Understanding this will give you an idea of how thread pools work.
The number of threads in the thread pool
Now that we have a thread pool, what is the number of threads in the pool?
Think about this for yourself before moving on.
If you can see this, you’re not asleep.
Too few threads in the thread pool will not make full use of the CPU, and too many threads will cause performance degradation, excessive memory usage, consumption due to thread switching, and so on. So the number of threads should be neither too many nor too few. What should it be?
To answer that question, you need to know what kinds of tasks a thread pool handles, and some of you might say well, didn’t you say there were two kinds? Long task and short task, this is from the point of view of the life cycle, then from the point of view of the resources required to deal with the task, there are also two types, this is nothing to find extraction type and. Oh no, CPU intensive and I/O intensive.
1. cpu-intensive
CPU intensive means processing tasks that do not rely on external I/O, such as scientific computing, matrix computing, and so on. In this case, CPU resources can be fully utilized as long as the number of threads and cores is approximately the same.
2. I/O intensive
This type of task may not take up much of the computing time, and most of the time is spent on things like disk I/O, network I/O, and so on.
In this case, it is a little more complicated. You need to use performance testing tools to estimate the time spent on I/O waiting, WT(wait time), and the CPU computing time, CT(Computing time). The appropriate number of threads is approximately N * (1 + WT/CT). Assuming the I/O latency and computation times are the same, you need approximately 2N threads to make full use of CPU resources. Note that this is only a theoretical value, and the exact number should be tested based on real business scenarios.

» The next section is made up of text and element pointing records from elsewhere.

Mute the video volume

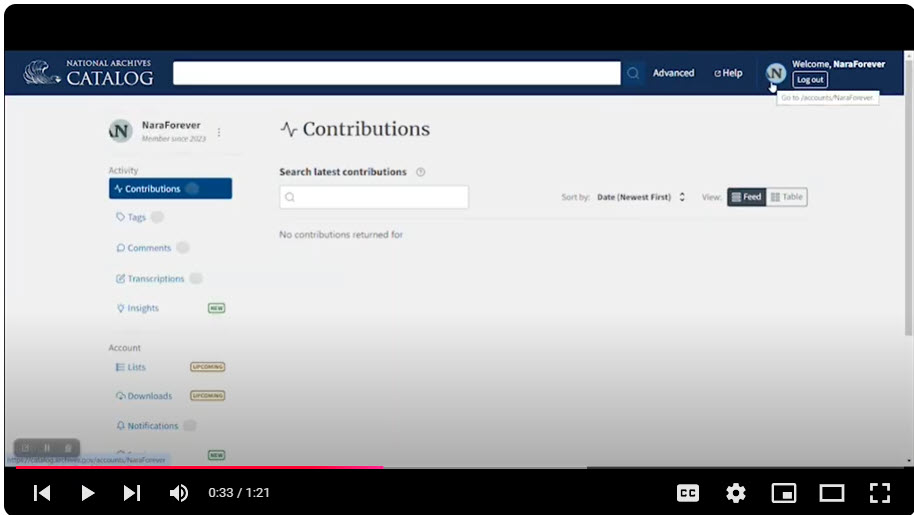point(179,493)
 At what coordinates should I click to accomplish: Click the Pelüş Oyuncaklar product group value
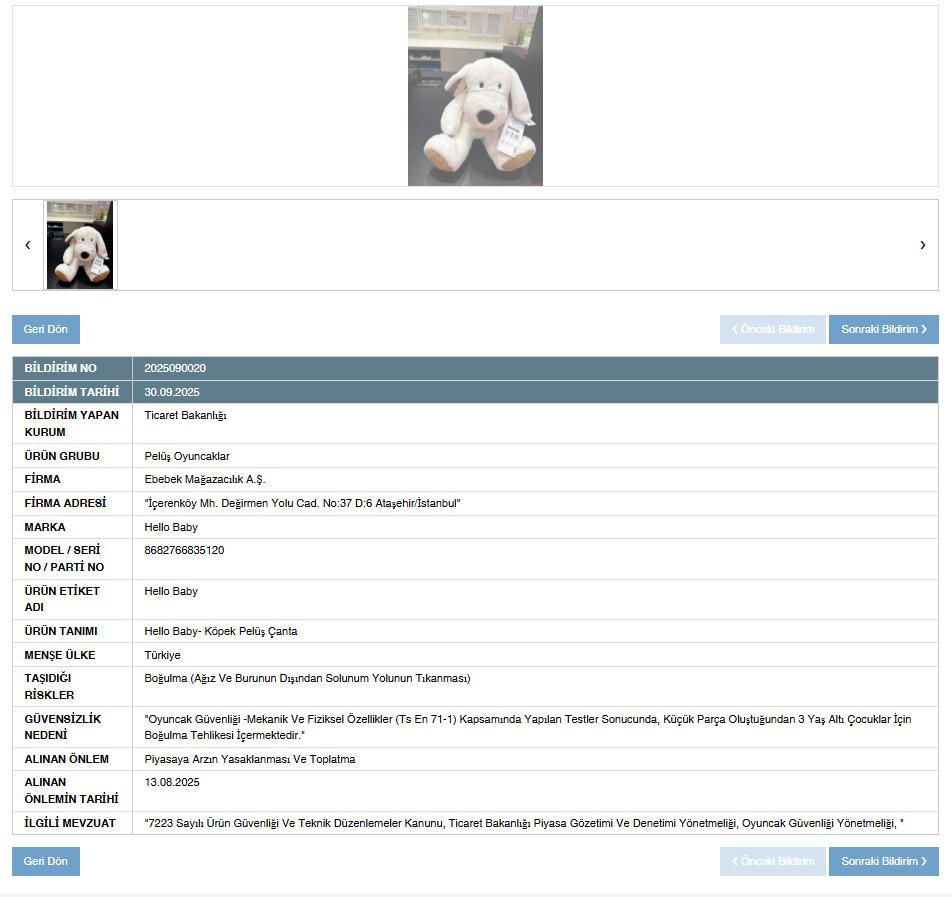click(187, 457)
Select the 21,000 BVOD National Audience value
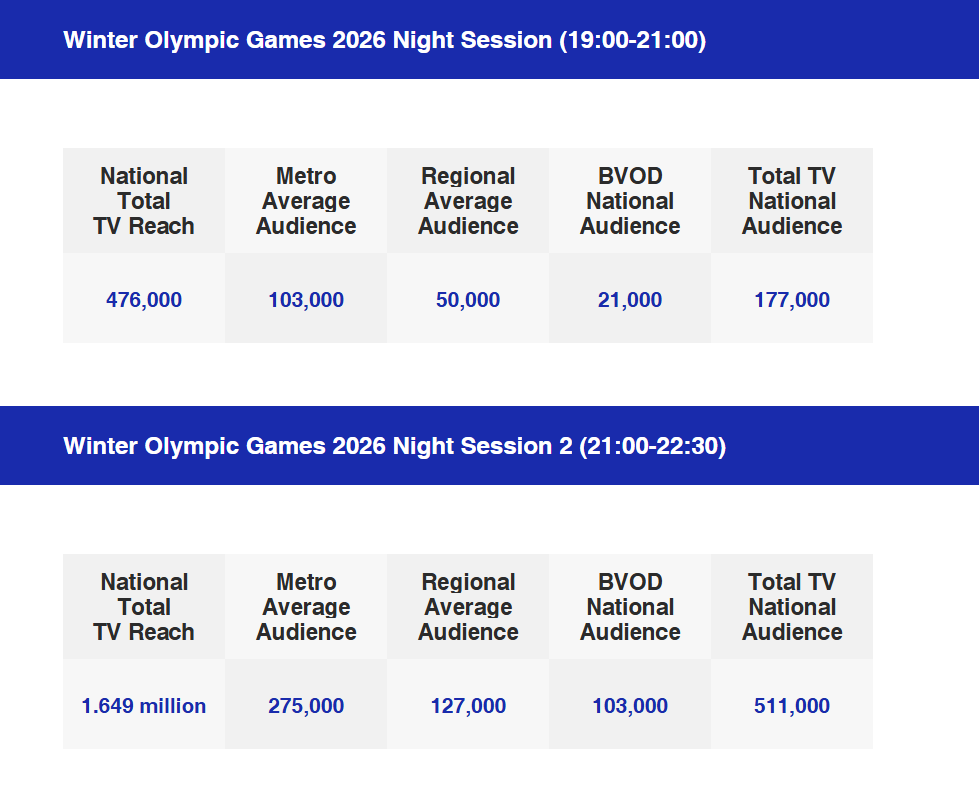This screenshot has width=979, height=805. coord(630,300)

Of course, CPU utilization is not the only consideration, as the number of threads increases, memory footprint, system scheduling, number of open files, number of open sockers, number of open database links, etc.

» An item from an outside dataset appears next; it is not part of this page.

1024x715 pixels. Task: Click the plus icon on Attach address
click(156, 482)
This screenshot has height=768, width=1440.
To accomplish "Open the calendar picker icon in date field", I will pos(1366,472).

So there’s no one-size-fits-all formula, it’s a case by case basis.
Thread pools are not a panacea
Thread pool is only a form of multithreading, so the problems that multithreading faces thread pool can not be avoided, such as deadlock problems, race condition problems and so on, about this part can also refer to the operating system related information can be answered, so the foundation is very important ah old iron people.

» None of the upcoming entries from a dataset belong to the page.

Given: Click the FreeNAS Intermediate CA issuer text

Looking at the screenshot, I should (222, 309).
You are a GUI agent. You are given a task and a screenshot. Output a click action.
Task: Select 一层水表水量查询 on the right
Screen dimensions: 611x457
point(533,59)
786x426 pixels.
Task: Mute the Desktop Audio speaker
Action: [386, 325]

Best practices for thread pool use
Thread pool is a powerful weapon in the hands of programmers. Thread pool can be seen in almost every server of Internet companies. Before using thread pool, you need to consider:
-
Have a good understanding of your tasks, whether they are long or short, CPU intensive or I/O intensive, and if they are both, then it might be better to put both types of tasks in separate thread pools so that you can better determine the number of threads
-
If a task in the thread pool has I/O operations, it is important to set a timeout for that task, otherwise the thread processing the task may block forever
-
Tasks in the thread pool are best not to wait synchronously for the results of other tasks
conclusion
In this section, we start with the CPU and work our way through the common thread pools, from bottom to top, from hardware to software. Note that there are no specific programming languages in this article, and threads are not a language concept (again, not user-mode threads), but once you really understand threads and believe that you can use them in any language, you need to understand the tao and then the art.
Write in the last
Welcome to pay attention to my public number [calm as code], massive Java related articles, learning materials will be updated in it, sorting out the data will be placed in it.
If you think it’s written well, click a “like” and add a follow! Point attention, do not get lost, continue to update!!